An unwanted infection can provide real insight to the security of a network in ways that human-driven tests cannot. It will attempt things that a careful penetration tester would not. It is free from worrying about such things as whether all of your fileservers drop offline, whether you really needed those documents on your hard disk, or if the traffic it generates makes everyone’s web surfing slow. Second, a network worm is coded for one thing: exploiting as many hosts as it can reach — a worm’s life depends on propagating quickly. It will test for vulnerabilities in your network like no tool can. Unlike a vulnerability-testing package, however, a worm will have a very specific focus and normally a set of vulnerabilities that it exploits, giving you a narrow (but deep) look at only one or two facets of your network. Once the response effort is complete and the clean up is under control, it is time to take a hard look at what that infection has uncovered.

In each case mentioned above, there is at least one technical and one non-technical problem that needs to be examined. Each type of problem requires a corresponding solution. Trying to address non-technical issues with technical tools is often a frustrating game of the proverbial “square peg in a round hole” for administrators of all kinds. Security professionals know all too well that there are few technical protections that a determined user can’t undo if he hasn’t been educated. Similarly, a determined user or attacker will have little problem evading poorly configured or under engineered solutions.

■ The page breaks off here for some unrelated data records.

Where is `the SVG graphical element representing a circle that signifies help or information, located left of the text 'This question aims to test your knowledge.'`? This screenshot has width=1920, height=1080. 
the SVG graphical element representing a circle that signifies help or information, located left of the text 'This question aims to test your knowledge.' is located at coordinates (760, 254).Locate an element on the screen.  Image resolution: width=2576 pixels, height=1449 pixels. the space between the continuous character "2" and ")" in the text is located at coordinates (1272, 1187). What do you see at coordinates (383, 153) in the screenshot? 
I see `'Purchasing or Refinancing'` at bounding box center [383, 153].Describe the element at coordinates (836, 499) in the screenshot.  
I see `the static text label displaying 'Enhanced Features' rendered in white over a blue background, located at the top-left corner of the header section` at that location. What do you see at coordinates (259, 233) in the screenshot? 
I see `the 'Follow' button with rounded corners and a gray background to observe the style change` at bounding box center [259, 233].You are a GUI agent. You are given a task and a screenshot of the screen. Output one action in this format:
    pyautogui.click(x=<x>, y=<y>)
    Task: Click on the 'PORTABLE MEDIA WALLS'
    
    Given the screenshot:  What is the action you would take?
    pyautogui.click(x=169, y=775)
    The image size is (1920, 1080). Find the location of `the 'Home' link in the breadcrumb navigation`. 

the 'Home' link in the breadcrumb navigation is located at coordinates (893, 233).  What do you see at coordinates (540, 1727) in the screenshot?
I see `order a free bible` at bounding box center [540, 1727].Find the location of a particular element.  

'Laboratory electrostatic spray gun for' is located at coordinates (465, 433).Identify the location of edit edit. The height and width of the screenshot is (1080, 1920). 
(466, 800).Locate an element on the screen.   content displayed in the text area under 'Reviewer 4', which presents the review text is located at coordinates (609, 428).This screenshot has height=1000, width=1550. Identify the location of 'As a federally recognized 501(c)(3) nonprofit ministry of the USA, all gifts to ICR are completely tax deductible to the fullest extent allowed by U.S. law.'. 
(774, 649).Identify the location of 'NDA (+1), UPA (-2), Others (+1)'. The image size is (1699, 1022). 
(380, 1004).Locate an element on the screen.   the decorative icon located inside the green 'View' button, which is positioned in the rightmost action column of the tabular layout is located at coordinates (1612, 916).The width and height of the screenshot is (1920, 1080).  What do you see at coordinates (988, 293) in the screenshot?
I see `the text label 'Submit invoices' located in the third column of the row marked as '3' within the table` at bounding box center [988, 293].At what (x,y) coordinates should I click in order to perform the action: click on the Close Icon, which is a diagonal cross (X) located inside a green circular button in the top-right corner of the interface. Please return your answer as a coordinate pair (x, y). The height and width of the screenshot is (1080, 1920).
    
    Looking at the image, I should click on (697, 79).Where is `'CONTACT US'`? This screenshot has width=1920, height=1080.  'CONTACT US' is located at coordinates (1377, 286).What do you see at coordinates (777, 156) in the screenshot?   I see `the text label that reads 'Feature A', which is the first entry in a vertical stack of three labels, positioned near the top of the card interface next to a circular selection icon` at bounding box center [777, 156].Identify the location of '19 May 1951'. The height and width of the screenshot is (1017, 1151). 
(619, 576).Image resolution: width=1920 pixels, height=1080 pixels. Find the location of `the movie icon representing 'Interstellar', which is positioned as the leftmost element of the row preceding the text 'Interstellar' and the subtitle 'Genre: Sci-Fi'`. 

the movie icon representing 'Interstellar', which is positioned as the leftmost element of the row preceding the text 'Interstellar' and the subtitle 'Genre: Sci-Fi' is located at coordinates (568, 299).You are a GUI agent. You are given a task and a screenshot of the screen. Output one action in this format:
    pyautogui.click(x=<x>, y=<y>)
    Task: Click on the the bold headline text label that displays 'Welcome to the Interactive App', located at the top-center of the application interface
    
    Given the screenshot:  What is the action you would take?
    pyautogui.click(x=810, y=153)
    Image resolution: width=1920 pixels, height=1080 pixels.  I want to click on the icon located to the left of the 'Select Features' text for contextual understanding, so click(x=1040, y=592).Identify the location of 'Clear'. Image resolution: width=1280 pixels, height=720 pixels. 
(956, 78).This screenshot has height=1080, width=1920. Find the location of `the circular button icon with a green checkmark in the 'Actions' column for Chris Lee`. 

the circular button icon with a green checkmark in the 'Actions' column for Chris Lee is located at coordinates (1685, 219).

If the latest worm has ravaged the organization it is certainly time to take a hard look at correcting the deficiencies in the security plan, whether they are social or technical. It should not be hard to estimate some costs of the infection, particularly downtime; that data will help a lot when it’s time to talk about funding. Furthermore, one can diagram vital systems and point out where the additional defenses are needed. This not only helps demystify the role of firewalls, IDS devices, virus scanners, and more, but also will help the security team present a clear technical request to the management team.